Singaporean baby with twin to twin transfusion syndrome finally comes home!
Baby Raphael was born last May, with twin to twin transfusion syndrome. What exactly is twin to twin transfusion syndrome?
Baby Raphael was born in May last year, but only got to come home from hospital last week.
Raphael's is an extremely rare condition, that affects one in 1,600 pregnancies. According to The New Paper, he was born three months premature, after his mother was diagnosed with twin-to-twin transfusion syndrome.
What is twin to twin transfusion syndrome
Twin-to-twin transfusion syndrome (TTTS) is a condition that can affect identical twins who share a placenta.
TTTS happens when there is an imbalance in the placental blood vessels that connect both twins. If the blood doesn't flow evenly between the twins, one gets more blood (the recipient twin), while the other gets less blood (the donor twin).
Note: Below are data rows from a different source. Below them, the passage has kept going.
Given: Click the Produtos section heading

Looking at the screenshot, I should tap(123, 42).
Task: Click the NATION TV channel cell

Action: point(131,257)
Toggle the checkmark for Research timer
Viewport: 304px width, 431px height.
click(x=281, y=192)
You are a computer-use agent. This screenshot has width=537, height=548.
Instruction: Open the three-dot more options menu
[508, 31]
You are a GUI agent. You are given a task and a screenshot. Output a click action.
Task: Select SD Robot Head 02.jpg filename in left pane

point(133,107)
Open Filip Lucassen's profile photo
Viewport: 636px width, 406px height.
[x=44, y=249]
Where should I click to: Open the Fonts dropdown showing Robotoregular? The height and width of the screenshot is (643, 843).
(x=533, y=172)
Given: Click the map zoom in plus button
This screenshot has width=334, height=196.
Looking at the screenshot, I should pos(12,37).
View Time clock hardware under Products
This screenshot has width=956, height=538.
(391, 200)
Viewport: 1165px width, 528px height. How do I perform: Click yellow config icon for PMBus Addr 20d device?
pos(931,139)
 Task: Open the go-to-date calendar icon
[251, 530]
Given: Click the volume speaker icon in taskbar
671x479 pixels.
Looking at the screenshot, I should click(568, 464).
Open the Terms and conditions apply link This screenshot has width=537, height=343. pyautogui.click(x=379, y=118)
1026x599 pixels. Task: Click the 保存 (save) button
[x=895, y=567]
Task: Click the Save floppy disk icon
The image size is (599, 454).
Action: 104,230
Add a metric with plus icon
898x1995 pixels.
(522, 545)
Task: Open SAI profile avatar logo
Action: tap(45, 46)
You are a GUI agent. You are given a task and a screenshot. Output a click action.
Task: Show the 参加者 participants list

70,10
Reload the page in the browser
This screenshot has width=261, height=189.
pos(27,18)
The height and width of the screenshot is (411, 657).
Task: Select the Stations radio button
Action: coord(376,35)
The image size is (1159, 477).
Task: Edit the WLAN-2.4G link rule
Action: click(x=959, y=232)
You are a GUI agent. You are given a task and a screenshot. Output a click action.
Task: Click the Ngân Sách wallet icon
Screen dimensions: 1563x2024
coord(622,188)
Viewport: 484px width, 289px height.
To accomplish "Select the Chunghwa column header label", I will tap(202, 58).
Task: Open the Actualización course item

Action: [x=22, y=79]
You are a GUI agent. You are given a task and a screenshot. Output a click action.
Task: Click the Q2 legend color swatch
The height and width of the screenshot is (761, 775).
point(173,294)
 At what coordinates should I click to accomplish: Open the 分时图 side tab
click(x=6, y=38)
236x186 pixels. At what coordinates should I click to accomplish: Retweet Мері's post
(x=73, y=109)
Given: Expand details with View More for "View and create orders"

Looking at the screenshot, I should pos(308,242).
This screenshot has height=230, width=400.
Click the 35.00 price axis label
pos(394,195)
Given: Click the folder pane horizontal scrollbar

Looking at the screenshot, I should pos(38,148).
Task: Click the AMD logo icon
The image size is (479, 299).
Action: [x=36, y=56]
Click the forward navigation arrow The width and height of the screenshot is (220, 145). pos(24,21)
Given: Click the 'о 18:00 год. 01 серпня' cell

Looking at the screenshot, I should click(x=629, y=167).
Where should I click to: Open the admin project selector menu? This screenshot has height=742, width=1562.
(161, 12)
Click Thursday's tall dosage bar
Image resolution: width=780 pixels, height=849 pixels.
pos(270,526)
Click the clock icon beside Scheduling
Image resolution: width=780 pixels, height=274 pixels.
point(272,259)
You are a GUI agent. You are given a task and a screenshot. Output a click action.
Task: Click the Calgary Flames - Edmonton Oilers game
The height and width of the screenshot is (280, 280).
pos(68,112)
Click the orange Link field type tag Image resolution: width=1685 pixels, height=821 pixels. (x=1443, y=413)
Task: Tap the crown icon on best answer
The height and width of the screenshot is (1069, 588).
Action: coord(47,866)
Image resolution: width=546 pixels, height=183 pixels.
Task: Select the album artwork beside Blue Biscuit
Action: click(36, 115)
The recipient twin, who is usually born larger, may have too much blood and it can put a strain on his heart. The donor twin, on the other hand, may have too little blood to develop healthily.
There are many other health complications associated with this disease. Both Raphael and his twin brother Gabriel, suffered health issues, including collapsed lungs.
Twin pregnancies are usually scanned in the first trimester to check if the foetuses share a placenta. If so, the mother will have to go for frequent ultrasound scans to detect early signs of TTTS. TTTS can be very serious if left untreated.
Twin brother no more
Sadly, baby Raphael's twin brother, baby Gabriel did not survive his battle for life. He died seven weeks after his birth due to severe complication in the lungs.
The New Paper quotes daddy Michael Wahjudi as saying, "Till now, there's a hole in our hearts. Of course it's a big loss, but Gabriel did his best to be with us. So I think he's done a good job. At least he's not in pain any more."
Though Michael and his wife Caroline were heartbroken to see Gabriel die, they decided to channel all their love and energy for the sake of baby Raphael. Mummy Caroline even quit working to look after Raphael full-time.
Health scares along the way
It has not really been smooth sailing for the family so far. Michael and Caroline have to monitor their son, who is on oxygen support, closely, to make sure his oxygen levels do not drop to dangerous levels.
There may be gaps in the baby's development too. Initial tests show some loss of hearing...
Baby Raphael also has trouble swallowing milk, as he has been tube-fed all his life.
Mummy and daddy remain positive and hopeful though. They just want to make sure that their little one does not fall sick.
"I think he's happy. He's smiling a lot now, and drinking much more milk than at the hospital. It's a new beginning for all of us, but I know that our journey is not finished yet. At least Raphael is home and happy, and that's quite a big feat," says Michael.
We wish baby Raphael the best of health and happiness.